Tokyo’s futuristic streets can be daunting, but just below the city’s surface is a culture that goes back hundreds of years. A trip to the Japanese capital is a jump into a melting pot of old and new, whether it’s witnessing the latest trends in technology before the rest of the world gets a glance, enjoying a sumo tournament or watching a show on the kabuki stage. This decadent mix of old and new has made Tokyo a foodie destination like no other. There are new gastronomic experiences at every turn, from the most expensive (and probably best) sushi you will ever taste, to delicious bowls of noodles on the street that’ll cost less than your bus fare.

Tokyo’s coastal location means that seafood is at the heart of the cuisine here. Japan’s most famous culinary export, sushi, comes naturally to this port city, and to get a sense of the importance of the ocean you only have to visit the Tsukiji fish market. It’s busy, and very much a working market despite being a popular tourist destination. Get there early for the tuna auctions and marvel at the sheer size of the beautiful fish on offer, then stay for a tasty sushi breakfast.

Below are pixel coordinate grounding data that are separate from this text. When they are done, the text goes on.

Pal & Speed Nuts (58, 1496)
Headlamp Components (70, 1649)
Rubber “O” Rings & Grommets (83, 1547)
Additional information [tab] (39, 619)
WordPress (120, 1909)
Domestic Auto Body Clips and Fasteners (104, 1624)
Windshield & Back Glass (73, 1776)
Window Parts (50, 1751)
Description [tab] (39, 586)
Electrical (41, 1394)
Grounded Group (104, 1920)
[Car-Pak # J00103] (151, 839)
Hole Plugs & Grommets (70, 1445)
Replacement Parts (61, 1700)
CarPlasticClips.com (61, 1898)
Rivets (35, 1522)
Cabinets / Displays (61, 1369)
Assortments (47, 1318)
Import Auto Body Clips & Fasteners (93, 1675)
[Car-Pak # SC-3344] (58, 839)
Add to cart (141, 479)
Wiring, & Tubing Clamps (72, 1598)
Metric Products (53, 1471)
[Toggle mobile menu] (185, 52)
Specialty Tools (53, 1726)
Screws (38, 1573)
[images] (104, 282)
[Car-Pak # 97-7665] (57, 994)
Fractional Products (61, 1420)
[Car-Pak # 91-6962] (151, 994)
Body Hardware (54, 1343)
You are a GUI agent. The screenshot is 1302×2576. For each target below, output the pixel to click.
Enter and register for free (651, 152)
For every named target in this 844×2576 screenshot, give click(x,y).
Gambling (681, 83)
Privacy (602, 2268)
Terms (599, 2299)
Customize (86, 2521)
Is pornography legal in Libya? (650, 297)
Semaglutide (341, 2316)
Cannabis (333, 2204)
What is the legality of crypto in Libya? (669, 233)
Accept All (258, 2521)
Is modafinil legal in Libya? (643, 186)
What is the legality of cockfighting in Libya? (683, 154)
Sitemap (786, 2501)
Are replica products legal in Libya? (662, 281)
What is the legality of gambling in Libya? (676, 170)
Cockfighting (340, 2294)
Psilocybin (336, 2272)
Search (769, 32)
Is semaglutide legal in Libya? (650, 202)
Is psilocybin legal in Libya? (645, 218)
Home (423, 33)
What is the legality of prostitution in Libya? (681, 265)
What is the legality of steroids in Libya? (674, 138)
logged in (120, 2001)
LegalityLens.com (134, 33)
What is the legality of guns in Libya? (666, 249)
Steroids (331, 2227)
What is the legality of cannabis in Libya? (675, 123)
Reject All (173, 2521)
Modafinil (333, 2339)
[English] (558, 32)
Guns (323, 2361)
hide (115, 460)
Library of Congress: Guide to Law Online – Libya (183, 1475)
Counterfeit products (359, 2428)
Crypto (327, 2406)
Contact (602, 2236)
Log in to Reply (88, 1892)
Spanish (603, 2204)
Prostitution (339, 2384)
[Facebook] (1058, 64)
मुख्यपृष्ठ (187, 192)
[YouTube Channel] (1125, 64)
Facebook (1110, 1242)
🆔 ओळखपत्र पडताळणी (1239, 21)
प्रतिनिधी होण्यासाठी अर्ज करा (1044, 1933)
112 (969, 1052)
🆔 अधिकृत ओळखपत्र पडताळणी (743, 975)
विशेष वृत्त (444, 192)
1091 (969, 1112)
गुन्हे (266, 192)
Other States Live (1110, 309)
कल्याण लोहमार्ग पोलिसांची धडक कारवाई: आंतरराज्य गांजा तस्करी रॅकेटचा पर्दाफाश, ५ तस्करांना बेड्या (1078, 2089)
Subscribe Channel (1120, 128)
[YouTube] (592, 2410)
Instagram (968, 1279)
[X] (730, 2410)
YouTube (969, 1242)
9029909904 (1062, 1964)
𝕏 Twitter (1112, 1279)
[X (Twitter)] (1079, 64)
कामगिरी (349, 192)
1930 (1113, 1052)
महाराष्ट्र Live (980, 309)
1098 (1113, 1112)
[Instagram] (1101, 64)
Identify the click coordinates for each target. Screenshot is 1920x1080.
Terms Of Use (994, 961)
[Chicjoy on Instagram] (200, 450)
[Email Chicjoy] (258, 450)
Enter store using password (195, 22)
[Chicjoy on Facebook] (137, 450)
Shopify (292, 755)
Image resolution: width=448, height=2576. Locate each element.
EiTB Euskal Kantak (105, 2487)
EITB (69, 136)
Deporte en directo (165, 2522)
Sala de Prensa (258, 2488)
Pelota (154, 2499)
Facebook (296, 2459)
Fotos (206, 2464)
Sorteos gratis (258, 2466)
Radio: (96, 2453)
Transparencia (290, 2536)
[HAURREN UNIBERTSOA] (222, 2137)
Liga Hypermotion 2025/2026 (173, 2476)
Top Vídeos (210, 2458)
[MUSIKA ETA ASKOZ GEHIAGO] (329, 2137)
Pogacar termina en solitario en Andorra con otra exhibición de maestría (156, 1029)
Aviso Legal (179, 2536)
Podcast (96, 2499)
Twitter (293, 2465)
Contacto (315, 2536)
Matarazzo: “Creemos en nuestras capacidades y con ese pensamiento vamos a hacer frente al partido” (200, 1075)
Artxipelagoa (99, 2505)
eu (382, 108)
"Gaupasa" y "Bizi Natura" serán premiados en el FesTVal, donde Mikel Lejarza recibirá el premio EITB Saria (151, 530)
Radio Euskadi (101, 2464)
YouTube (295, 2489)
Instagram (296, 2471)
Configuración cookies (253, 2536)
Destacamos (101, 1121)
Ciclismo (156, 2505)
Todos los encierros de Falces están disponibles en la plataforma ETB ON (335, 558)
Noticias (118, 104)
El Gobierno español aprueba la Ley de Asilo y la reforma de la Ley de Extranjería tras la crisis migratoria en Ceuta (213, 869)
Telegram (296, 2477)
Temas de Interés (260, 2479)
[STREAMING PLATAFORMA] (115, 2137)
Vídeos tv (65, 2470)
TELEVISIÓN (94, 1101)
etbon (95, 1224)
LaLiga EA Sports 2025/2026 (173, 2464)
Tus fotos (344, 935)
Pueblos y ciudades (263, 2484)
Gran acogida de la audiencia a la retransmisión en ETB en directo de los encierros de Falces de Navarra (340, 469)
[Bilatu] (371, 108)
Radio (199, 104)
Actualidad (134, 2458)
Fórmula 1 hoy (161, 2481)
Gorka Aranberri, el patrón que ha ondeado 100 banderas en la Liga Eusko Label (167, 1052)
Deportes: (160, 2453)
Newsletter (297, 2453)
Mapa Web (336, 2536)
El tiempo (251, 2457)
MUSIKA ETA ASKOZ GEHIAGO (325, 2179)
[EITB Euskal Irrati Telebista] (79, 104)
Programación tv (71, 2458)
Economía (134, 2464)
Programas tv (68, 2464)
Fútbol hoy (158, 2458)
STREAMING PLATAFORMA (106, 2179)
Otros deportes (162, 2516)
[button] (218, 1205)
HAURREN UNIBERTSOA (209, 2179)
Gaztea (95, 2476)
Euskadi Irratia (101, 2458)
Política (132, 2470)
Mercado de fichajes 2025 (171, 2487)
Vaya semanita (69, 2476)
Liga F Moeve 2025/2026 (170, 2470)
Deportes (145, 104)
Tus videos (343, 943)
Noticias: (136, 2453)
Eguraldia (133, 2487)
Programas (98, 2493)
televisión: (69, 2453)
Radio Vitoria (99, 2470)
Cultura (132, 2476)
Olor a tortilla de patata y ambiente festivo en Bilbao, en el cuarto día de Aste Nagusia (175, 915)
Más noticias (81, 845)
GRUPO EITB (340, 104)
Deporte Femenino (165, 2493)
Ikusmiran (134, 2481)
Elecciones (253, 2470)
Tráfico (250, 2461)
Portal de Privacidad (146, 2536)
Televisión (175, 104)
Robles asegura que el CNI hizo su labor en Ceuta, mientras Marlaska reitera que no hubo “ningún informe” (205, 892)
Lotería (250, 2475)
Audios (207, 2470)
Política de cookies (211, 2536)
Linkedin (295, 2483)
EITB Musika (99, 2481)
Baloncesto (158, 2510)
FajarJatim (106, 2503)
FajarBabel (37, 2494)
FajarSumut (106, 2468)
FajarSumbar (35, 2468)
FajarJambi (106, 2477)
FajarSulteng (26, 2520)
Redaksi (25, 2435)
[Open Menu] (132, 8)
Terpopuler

Tea is very important in Japanese culture and wherever you go in Tokyo you’ll see it proudly displayed on menus. Usually ‘tea’ refers specifically to green tea or matcha green tea and although most commonly had as a drink in its own right, it’s also used to flavour sweet dishes such as cake and ice cream. Beer is also very popular as an alcoholic beverage and as well as big brands like Sapporo and Asahi, a lively pop-up scene packed with micro-breweries is beginning to develop. Sake, or rice wine, is a strong spirit usually served with food, and placed in a decanter with small cups for each drinker. Tradition states that you serve your dining partners, using both hands on the bottle, rather than pouring for yourself.

Many restaurants in Tokyo specialise in one dish. For example, you might find somewhere only serves gyozas - steamed or fried stuffed dumplings - and another focusing on tonkatsu - panko crumbed, deep-fried pork cutlets - not dissimilar to schnitzel and often served with rice, pickles and miso soup. Ramen shops are plentiful in Tokyo and shoyu ramen in particular is a firm favourite. It’s a noodle dish soy sauce and a pork broth topped with meat and boiled eggs.

Tokyo is an assault on your senses in every way – It’s bright, noisy, colourful and full of flavour. It’s a city bathed in contradiction, as the modern tussles with age-old tradition. For any foodie, it’s the perfect destination with an endless array of culinary experiences to be had.